→ INFORMATION SUPPLIED
______

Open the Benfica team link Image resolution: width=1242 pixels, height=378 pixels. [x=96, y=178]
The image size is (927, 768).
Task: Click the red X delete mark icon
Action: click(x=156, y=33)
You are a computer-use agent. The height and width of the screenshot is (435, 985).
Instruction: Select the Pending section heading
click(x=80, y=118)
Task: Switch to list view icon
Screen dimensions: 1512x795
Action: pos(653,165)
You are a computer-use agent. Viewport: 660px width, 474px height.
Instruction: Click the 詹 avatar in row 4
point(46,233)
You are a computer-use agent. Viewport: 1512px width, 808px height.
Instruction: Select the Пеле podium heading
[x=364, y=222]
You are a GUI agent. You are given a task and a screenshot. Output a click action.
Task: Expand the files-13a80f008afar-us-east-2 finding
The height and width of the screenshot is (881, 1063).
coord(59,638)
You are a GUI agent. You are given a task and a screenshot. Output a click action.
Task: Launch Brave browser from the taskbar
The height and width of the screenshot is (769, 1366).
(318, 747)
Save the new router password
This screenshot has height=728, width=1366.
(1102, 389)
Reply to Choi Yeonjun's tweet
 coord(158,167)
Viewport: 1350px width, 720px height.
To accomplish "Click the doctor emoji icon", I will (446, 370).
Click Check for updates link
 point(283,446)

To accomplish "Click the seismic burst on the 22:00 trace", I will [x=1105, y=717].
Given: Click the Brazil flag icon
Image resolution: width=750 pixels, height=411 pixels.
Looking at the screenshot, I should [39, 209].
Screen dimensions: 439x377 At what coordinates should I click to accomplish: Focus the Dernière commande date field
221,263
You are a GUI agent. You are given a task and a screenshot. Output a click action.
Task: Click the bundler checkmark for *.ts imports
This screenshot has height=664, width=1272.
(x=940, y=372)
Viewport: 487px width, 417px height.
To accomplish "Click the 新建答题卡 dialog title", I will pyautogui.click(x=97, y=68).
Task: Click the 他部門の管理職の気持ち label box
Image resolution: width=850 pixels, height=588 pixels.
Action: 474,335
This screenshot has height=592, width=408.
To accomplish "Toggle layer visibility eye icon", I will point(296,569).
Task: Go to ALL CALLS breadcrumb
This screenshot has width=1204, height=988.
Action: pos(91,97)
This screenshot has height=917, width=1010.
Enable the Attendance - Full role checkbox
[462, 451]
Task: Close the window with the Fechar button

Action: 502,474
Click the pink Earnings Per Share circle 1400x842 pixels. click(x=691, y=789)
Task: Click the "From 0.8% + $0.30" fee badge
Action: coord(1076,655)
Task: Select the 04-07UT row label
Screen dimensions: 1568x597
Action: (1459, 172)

______

→ YOUR TASK
Note down each line above where the word "computer" occurs.

→ COMPLETED TASK
You are a computer-use agent. The height and width of the screenshot is (435, 985).
You are a computer-use agent. Viewport: 660px width, 474px height.
You are a computer-use agent. Viewport: 1512px width, 808px height.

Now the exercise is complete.